# DATA ENTRIES:
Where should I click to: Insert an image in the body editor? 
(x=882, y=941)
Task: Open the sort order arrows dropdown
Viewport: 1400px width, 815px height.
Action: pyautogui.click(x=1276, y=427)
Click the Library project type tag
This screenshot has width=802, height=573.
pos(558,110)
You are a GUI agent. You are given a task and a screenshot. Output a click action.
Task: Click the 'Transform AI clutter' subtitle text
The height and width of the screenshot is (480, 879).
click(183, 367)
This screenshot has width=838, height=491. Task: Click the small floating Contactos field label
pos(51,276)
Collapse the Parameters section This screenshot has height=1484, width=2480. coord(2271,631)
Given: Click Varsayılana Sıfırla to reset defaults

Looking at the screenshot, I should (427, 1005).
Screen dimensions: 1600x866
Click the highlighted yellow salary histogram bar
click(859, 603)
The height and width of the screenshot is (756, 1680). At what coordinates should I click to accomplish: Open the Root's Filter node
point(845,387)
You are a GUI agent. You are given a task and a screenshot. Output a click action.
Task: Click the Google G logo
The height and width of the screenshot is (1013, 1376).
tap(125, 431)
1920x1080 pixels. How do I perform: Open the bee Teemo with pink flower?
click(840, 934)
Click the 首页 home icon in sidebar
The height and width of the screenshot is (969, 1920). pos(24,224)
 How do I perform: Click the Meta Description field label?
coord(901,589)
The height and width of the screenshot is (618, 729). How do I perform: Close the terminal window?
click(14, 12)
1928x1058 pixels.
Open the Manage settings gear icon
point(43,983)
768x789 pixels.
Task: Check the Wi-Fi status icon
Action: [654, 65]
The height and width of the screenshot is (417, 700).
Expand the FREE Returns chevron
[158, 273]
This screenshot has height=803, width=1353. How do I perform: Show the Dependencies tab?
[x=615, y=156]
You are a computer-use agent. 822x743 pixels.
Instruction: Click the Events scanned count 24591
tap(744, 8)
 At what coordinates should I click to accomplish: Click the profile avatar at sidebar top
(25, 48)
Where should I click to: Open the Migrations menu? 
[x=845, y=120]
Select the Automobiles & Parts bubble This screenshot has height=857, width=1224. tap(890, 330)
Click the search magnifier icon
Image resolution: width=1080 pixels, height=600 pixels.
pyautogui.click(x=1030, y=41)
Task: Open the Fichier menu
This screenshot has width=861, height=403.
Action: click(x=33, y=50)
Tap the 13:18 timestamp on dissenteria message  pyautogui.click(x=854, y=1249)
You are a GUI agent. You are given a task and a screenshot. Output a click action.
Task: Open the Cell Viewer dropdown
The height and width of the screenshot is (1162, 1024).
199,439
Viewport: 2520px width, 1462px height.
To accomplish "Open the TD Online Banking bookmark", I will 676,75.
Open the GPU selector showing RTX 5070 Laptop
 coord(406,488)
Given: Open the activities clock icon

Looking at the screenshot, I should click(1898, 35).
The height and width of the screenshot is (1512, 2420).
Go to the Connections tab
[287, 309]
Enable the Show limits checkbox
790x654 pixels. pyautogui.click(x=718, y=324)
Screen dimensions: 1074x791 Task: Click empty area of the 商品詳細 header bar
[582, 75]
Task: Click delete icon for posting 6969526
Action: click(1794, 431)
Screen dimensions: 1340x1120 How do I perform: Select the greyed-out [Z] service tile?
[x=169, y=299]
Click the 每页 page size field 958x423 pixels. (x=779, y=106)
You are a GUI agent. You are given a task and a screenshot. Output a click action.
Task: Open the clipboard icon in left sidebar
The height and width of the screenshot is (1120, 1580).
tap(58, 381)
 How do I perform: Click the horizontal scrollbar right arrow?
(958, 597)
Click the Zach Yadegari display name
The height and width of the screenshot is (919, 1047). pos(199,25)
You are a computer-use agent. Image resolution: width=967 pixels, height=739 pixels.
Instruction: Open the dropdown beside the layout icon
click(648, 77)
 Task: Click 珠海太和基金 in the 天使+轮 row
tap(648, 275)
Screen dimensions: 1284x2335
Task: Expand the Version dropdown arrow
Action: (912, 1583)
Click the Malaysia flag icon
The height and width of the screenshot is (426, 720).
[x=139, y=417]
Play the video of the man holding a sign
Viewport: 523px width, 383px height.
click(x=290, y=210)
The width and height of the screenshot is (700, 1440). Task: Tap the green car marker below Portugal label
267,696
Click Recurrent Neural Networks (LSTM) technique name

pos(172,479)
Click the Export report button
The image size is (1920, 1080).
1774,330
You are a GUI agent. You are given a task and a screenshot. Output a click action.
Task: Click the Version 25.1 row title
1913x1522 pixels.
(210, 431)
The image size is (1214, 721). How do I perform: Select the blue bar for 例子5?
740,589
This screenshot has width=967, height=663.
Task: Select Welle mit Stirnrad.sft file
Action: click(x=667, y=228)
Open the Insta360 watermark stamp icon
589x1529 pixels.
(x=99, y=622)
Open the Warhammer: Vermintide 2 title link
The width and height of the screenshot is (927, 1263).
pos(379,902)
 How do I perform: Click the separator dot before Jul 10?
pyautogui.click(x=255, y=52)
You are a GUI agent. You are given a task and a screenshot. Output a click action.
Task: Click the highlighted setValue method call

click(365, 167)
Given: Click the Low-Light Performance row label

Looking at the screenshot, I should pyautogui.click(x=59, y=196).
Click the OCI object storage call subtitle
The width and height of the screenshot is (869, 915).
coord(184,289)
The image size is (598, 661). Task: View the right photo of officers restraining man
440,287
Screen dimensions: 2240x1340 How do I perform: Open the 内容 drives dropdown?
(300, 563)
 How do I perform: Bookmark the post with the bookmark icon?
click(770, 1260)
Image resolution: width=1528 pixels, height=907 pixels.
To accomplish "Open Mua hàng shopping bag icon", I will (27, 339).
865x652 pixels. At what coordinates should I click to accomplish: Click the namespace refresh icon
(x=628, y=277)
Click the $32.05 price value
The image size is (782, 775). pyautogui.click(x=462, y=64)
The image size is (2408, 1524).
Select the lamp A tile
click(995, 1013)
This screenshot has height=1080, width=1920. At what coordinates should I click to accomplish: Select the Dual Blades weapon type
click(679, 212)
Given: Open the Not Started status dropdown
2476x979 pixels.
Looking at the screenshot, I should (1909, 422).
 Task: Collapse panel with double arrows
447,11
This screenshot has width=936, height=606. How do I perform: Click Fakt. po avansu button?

# EXERCISE INSTRUCTIONS:
Rewrite all of the data above, changing every "How do I perform" to "How can I carry out" and leaving everything else as it is.

# TASK ANSWER:
Where should I click to: Insert an image in the body editor? 
(x=882, y=941)
Task: Open the sort order arrows dropdown
Viewport: 1400px width, 815px height.
Action: pyautogui.click(x=1276, y=427)
Click the Library project type tag
This screenshot has width=802, height=573.
pos(558,110)
You are a GUI agent. You are given a task and a screenshot. Output a click action.
Task: Click the 'Transform AI clutter' subtitle text
The height and width of the screenshot is (480, 879).
click(183, 367)
This screenshot has width=838, height=491. Task: Click the small floating Contactos field label
pos(51,276)
Collapse the Parameters section This screenshot has height=1484, width=2480. coord(2271,631)
Given: Click Varsayılana Sıfırla to reset defaults

Looking at the screenshot, I should (427, 1005).
Screen dimensions: 1600x866
Click the highlighted yellow salary histogram bar
click(859, 603)
The height and width of the screenshot is (756, 1680). At what coordinates should I click to accomplish: Open the Root's Filter node
point(845,387)
You are a GUI agent. You are given a task and a screenshot. Output a click action.
Task: Click the Google G logo
The height and width of the screenshot is (1013, 1376).
tap(125, 431)
1920x1080 pixels. How can I carry out: Open the bee Teemo with pink flower?
click(840, 934)
Click the 首页 home icon in sidebar
The height and width of the screenshot is (969, 1920). pos(24,224)
 How can I carry out: Click the Meta Description field label?
coord(901,589)
The height and width of the screenshot is (618, 729). How can I carry out: Close the terminal window?
click(14, 12)
1928x1058 pixels.
Open the Manage settings gear icon
point(43,983)
768x789 pixels.
Task: Check the Wi-Fi status icon
Action: [654, 65]
The height and width of the screenshot is (417, 700).
Expand the FREE Returns chevron
[158, 273]
This screenshot has height=803, width=1353. How can I carry out: Show the Dependencies tab?
[x=615, y=156]
You are a computer-use agent. 822x743 pixels.
Instruction: Click the Events scanned count 24591
tap(744, 8)
 At what coordinates should I click to accomplish: Click the profile avatar at sidebar top
(25, 48)
Where should I click to: Open the Migrations menu? 
[x=845, y=120]
Select the Automobiles & Parts bubble This screenshot has height=857, width=1224. tap(890, 330)
Click the search magnifier icon
Image resolution: width=1080 pixels, height=600 pixels.
pyautogui.click(x=1030, y=41)
Task: Open the Fichier menu
This screenshot has width=861, height=403.
Action: click(x=33, y=50)
Tap the 13:18 timestamp on dissenteria message  pyautogui.click(x=854, y=1249)
You are a GUI agent. You are given a task and a screenshot. Output a click action.
Task: Open the Cell Viewer dropdown
The height and width of the screenshot is (1162, 1024).
199,439
Viewport: 2520px width, 1462px height.
To accomplish "Open the TD Online Banking bookmark", I will 676,75.
Open the GPU selector showing RTX 5070 Laptop
 coord(406,488)
Given: Open the activities clock icon

Looking at the screenshot, I should click(1898, 35).
The height and width of the screenshot is (1512, 2420).
Go to the Connections tab
[287, 309]
Enable the Show limits checkbox
790x654 pixels. pyautogui.click(x=718, y=324)
Screen dimensions: 1074x791 Task: Click empty area of the 商品詳細 header bar
[582, 75]
Task: Click delete icon for posting 6969526
Action: click(1794, 431)
Screen dimensions: 1340x1120 How can I carry out: Select the greyed-out [Z] service tile?
[x=169, y=299]
Click the 每页 page size field 958x423 pixels. (x=779, y=106)
You are a GUI agent. You are given a task and a screenshot. Output a click action.
Task: Open the clipboard icon in left sidebar
The height and width of the screenshot is (1120, 1580).
tap(58, 381)
 How can I carry out: Click the horizontal scrollbar right arrow?
(958, 597)
Click the Zach Yadegari display name
The height and width of the screenshot is (919, 1047). pos(199,25)
You are a computer-use agent. Image resolution: width=967 pixels, height=739 pixels.
Instruction: Open the dropdown beside the layout icon
click(648, 77)
 Task: Click 珠海太和基金 in the 天使+轮 row
tap(648, 275)
Screen dimensions: 1284x2335
Task: Expand the Version dropdown arrow
Action: (912, 1583)
Click the Malaysia flag icon
The height and width of the screenshot is (426, 720).
[x=139, y=417]
Play the video of the man holding a sign
Viewport: 523px width, 383px height.
click(x=290, y=210)
The width and height of the screenshot is (700, 1440). Task: Tap the green car marker below Portugal label
267,696
Click Recurrent Neural Networks (LSTM) technique name

pos(172,479)
Click the Export report button
The image size is (1920, 1080).
1774,330
You are a GUI agent. You are given a task and a screenshot. Output a click action.
Task: Click the Version 25.1 row title
1913x1522 pixels.
(210, 431)
The image size is (1214, 721). How can I carry out: Select the blue bar for 例子5?
740,589
This screenshot has width=967, height=663.
Task: Select Welle mit Stirnrad.sft file
Action: click(x=667, y=228)
Open the Insta360 watermark stamp icon
589x1529 pixels.
(x=99, y=622)
Open the Warhammer: Vermintide 2 title link
The width and height of the screenshot is (927, 1263).
pos(379,902)
 How can I carry out: Click the separator dot before Jul 10?
pyautogui.click(x=255, y=52)
You are a GUI agent. You are given a task and a screenshot. Output a click action.
Task: Click the highlighted setValue method call

click(365, 167)
Given: Click the Low-Light Performance row label

Looking at the screenshot, I should pyautogui.click(x=59, y=196).
Click the OCI object storage call subtitle
The width and height of the screenshot is (869, 915).
coord(184,289)
The image size is (598, 661). Task: View the right photo of officers restraining man
440,287
Screen dimensions: 2240x1340 How can I carry out: Open the 内容 drives dropdown?
(300, 563)
 How can I carry out: Bookmark the post with the bookmark icon?
click(770, 1260)
Image resolution: width=1528 pixels, height=907 pixels.
To accomplish "Open Mua hàng shopping bag icon", I will (27, 339).
865x652 pixels. At what coordinates should I click to accomplish: Click the namespace refresh icon
(x=628, y=277)
Click the $32.05 price value
The image size is (782, 775). pyautogui.click(x=462, y=64)
The image size is (2408, 1524).
Select the lamp A tile
click(995, 1013)
This screenshot has height=1080, width=1920. At what coordinates should I click to accomplish: Select the Dual Blades weapon type
click(679, 212)
Given: Open the Not Started status dropdown
2476x979 pixels.
Looking at the screenshot, I should (1909, 422).
 Task: Collapse panel with double arrows
447,11
This screenshot has width=936, height=606. How can I carry out: Click Fakt. po avansu button?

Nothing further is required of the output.